Laga antara Timnas Indonesia vs China pernah tersaji pada 1957 silam. Pada waktu itu, laga yang dimainkan di Lapangan Ikada Jakarta ini berhasil memberikan hasil yang positif bagi Timnas Garuda.
Timnas Indonesia berhasil menumbangkan tim tamu pada laga yang disaksikan oleh puluhan ribu penonton tersebut. Legenda sepak bola Indonesia, Andi Ramang menjadi bintang pada laga melawan Negeri Tirai Bambu.
Lantas bagaimana jalannya pertandingan antara Timnas Indonesia vs China pada waktu itu?
Disaksikan 80 Ribu Penonton
Dinukil dari artikel "Menuju Kedjuaraan Dunia: XI Indonesia - XI RRT 2-0" yang terbit di surat kabar Nasional edisi 13 Mei 1957, pertandingan Timnas Indonesia vs China terjadi pada 12 Mei 1957. Pertandingan yang dimainkan di Lapangan Ikada Jakarta ini merupakan lanjutan dari Kualifikasi Piala Dunia 1958.
Laga ini dipimpin langsung oleh wasit berkebangsaan Italia, Caesare Jonnl. Sementara itu, dua asisten wasit yang bertugas di pinggir lapangan berasal dari Myanmar.
Puluhan ribu masyarakat Indonesia turut hadir pada laga yang dimainkan saat Minggu sore itu. Dalam artikel tersebut dijelaskan ada lebih kurang 80 ribu penonton yang turut menyaksikan perjuangan Timnas Garuda pada laga tersebut.
Jalannya Babak Pertama
Komposisi pemain yang diturunkan oleh Timnas Indonesia pada laga ini adalah Saelan; Chaerudin, Him Tjiang; Rukma, Kiat Sek, Liong Houw; Saari, Sian Liong, Ramang, Danu, dan Rambil. Di sisi lain, sebelas pemain pertama yang diturunkan oleh China adalah Tjang Tjun Hsiu; Jun Seh, Fu Lai; Tjing Thien, Teh Fa, Tjou Hsing; Wang Lu, Djen Tjiu, Fu Thjeng, Hung Ken, dan Then Kuang.
Sejak awal laga, para pemain China sudah menggempur pertahanan Indonesia.

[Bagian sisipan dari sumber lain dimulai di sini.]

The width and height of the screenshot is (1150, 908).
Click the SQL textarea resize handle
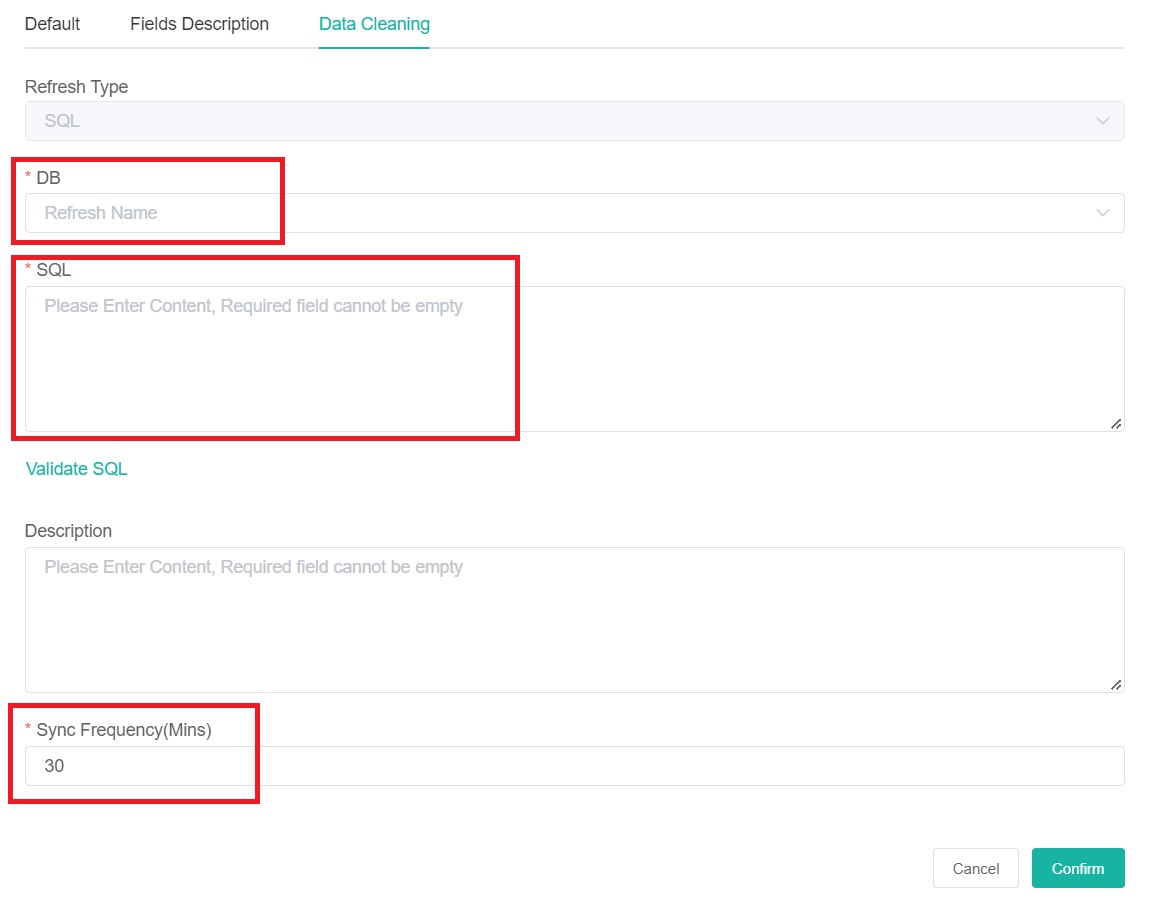pos(1115,423)
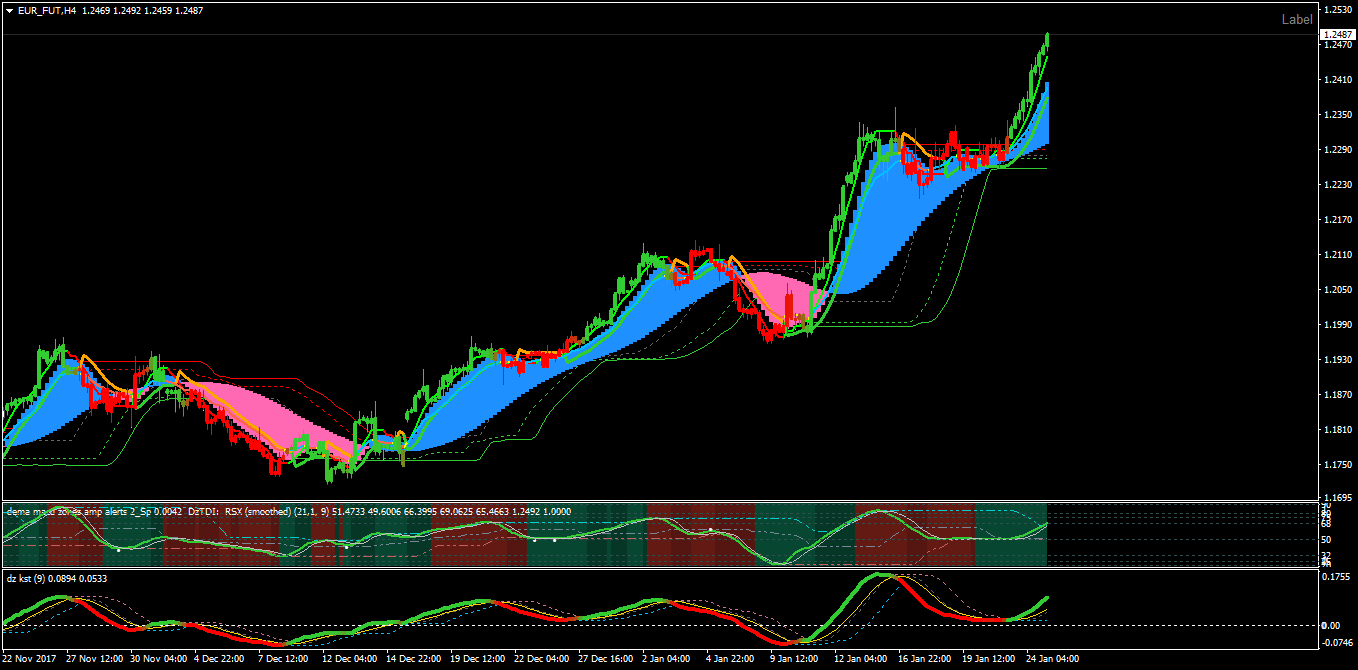This screenshot has height=670, width=1358.
Task: Click divider between DzTDI and dz kst windows
Action: (x=660, y=569)
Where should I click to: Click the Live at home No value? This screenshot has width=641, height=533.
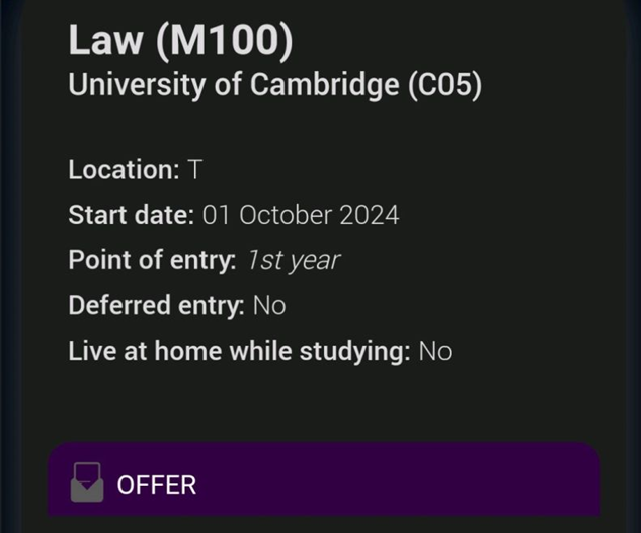tap(435, 352)
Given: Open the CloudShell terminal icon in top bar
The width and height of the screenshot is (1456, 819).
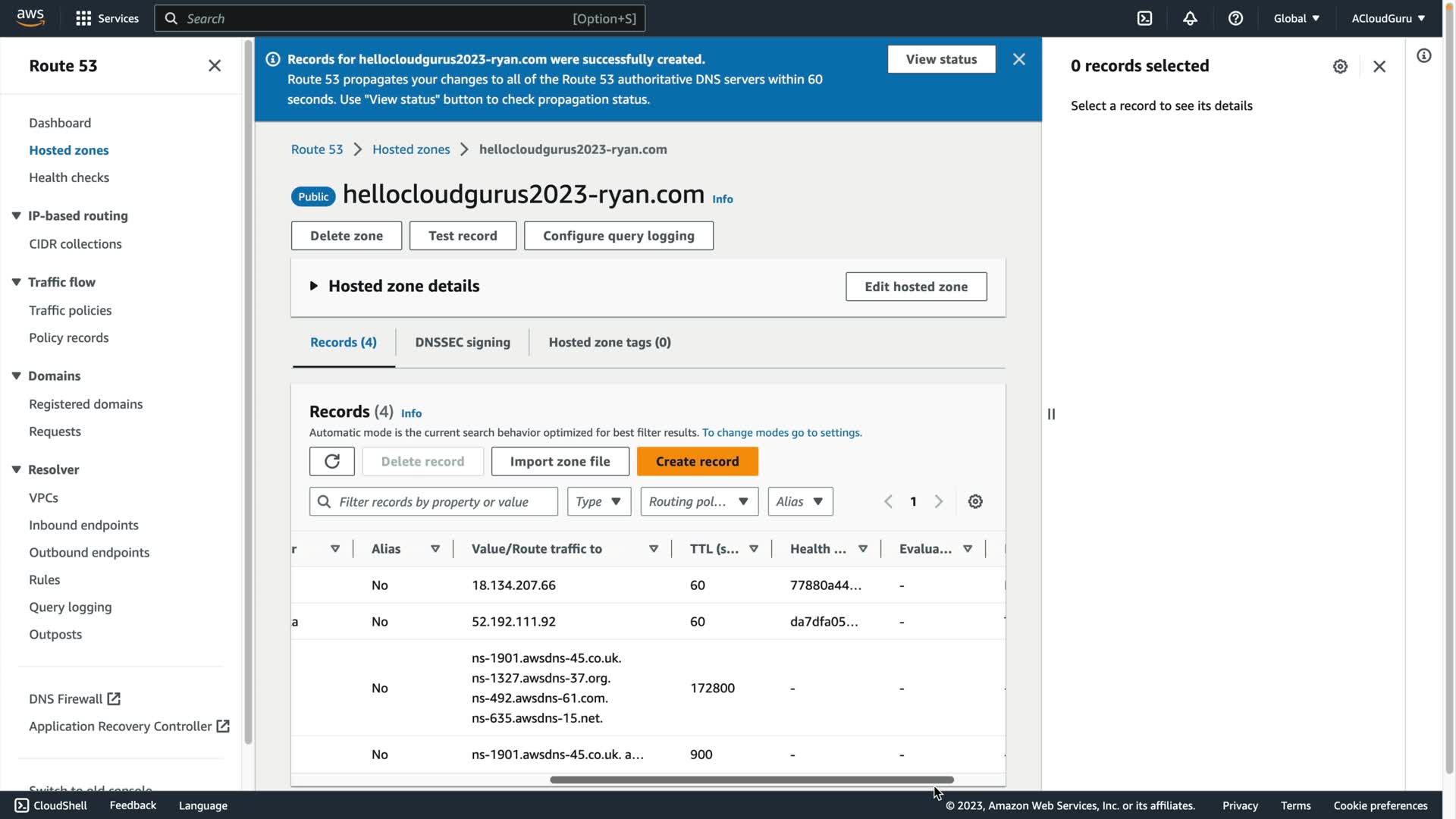Looking at the screenshot, I should coord(1144,18).
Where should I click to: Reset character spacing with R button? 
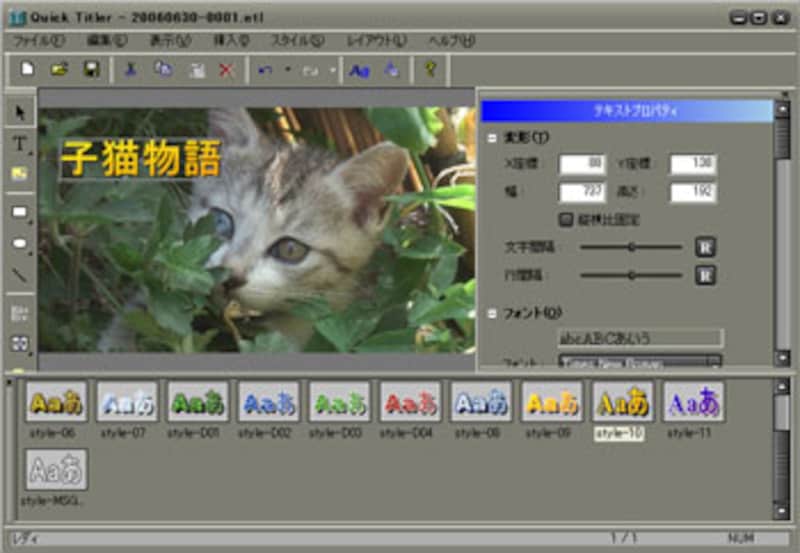click(705, 247)
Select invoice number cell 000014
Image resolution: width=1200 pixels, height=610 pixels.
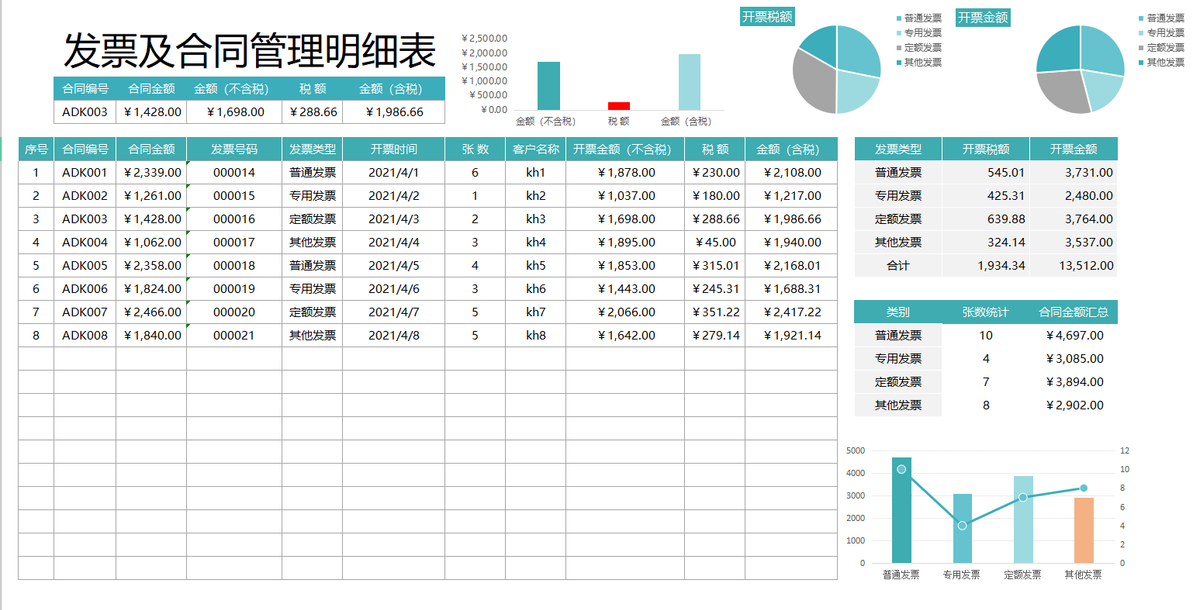[232, 172]
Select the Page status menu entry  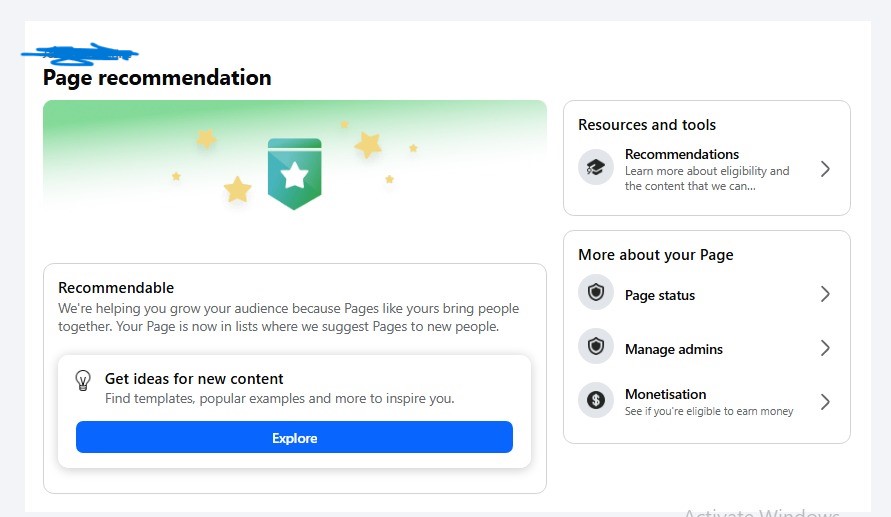coord(660,295)
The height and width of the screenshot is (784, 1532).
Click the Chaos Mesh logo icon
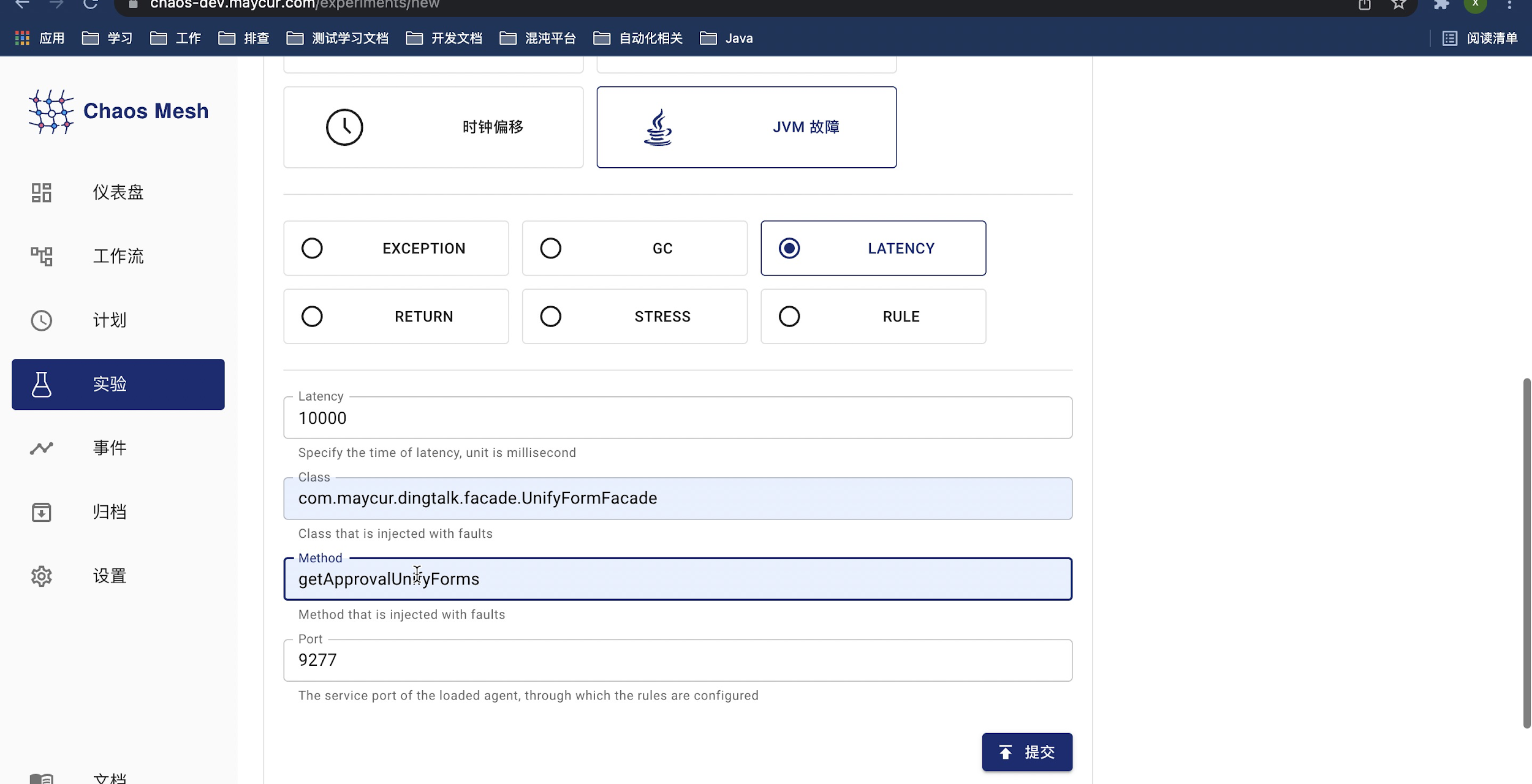[x=51, y=111]
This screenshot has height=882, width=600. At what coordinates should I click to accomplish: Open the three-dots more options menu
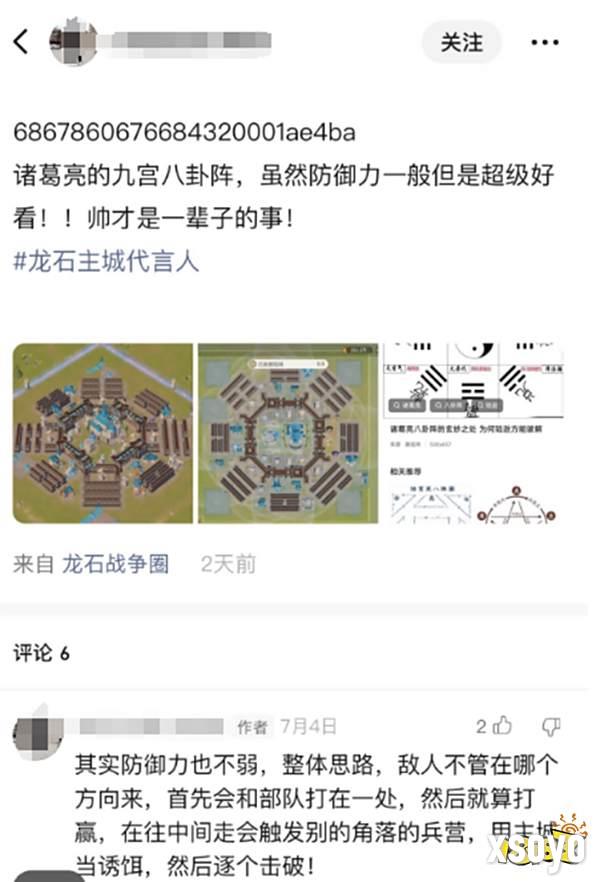pyautogui.click(x=544, y=42)
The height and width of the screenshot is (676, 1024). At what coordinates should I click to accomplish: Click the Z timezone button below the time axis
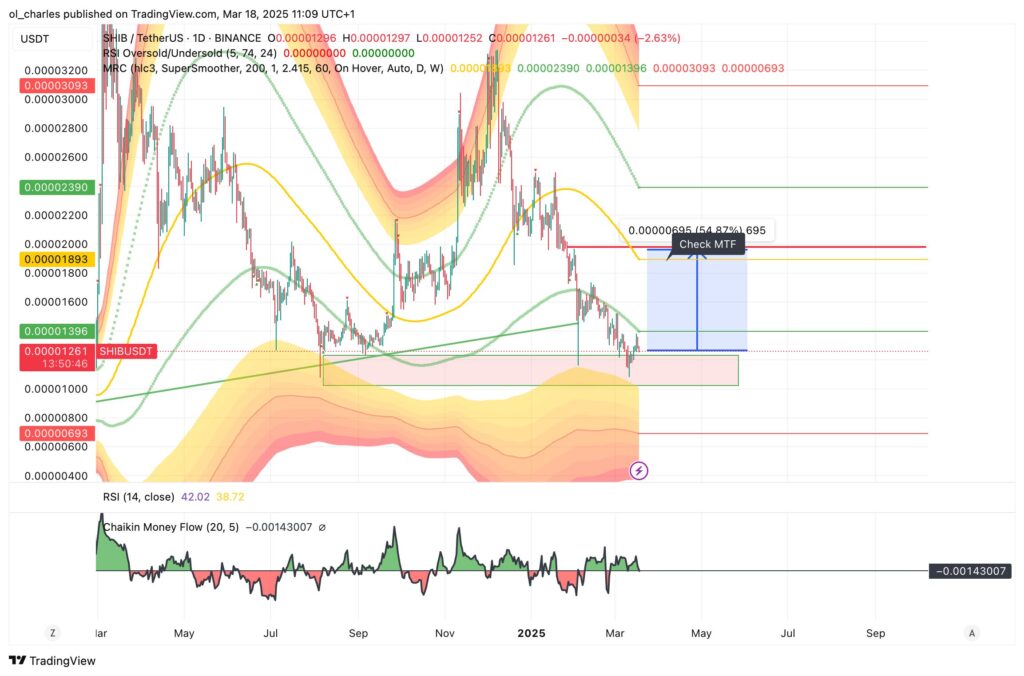[x=52, y=633]

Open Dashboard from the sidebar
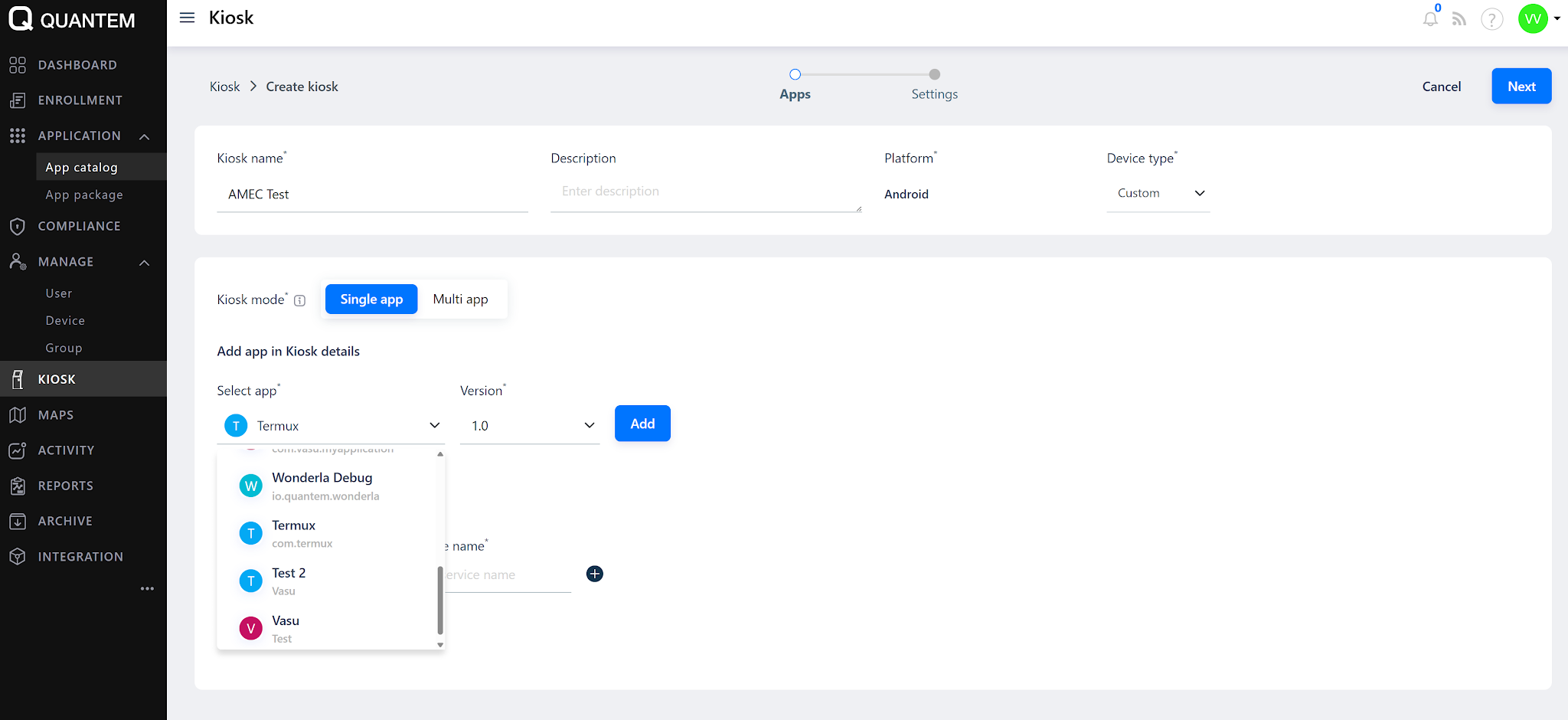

Untungnya pemain bertahan Timnas Garuda, Kiat Sek dan kiper Saelan bermain apik dan menahan gempuran dari China tersebut.
Di sisi lain, para penyerang Indonesia tidak bisa berkoordinasi dengan baik pada babak pertama ini. Hal ini membuat arah serangan permainan lebih banyak didominasi oleh para pemain Indonesia.
Meskipun demikian, tidak ada gol yang tercipta pada babak pertama. Skor 0-0 bertahan hingga wasit Caesare meniupkan peluit tanda babak pertama berakhir.
Andi Ramang Menjadi Bintang
Tidak ada pergantian pemain yang dilakukan oleh kedua tim ketika babak kedua dimulai. Akan tetapi, terjadi perubahan besar pada alur permainan pada babak kedua ini.
Para pemain Indonesia berhasil tampil agresif. Tidak butuh waktu lama bagi Timnas Garuda untuk membuka keunggulan berkat hal ini.
Belum genap dua menit babak kedua berlangsung, penyerang Timnas Indonesia, Andi Ramang berhasil mencatatkan namanya di papan skor. Tendangan voli yang dilesatkan oleh legenda PSM Makassar tersebut tidak berhasil dihalau oleh oleh kiper China.
Keunggulan 1-0 membuat pemain Timnas Garuda makin meningkatkan intensitas serangan. Di sisi lain, para pemain China juga berusaha untuk mengejar ketertinggalan.
Andi Ramang muncul sebagai bintang pada laga ini. Pada menit ke-80, dirinya kembali mencetak gol dan menggandakan keunggulan Indonesia menjadi 2-0.
Selepas gol kedua Andi Ramang, para pemain China mengambil inisiatif serangan. Meskipun demikian, usaha dari para pemain China ini berhasil diatasi oleh punggawa Timnas Indonesia yang bermain baik di sektor pertahanan.
Keunggulan ini tidak berhasil dikejar oleh China hingga akhir laga. Skor 2-0 bertahan hingga babak kedua berakhir dan menjadi kemenangan bagi Timnas Indonesia atas tim tamu China.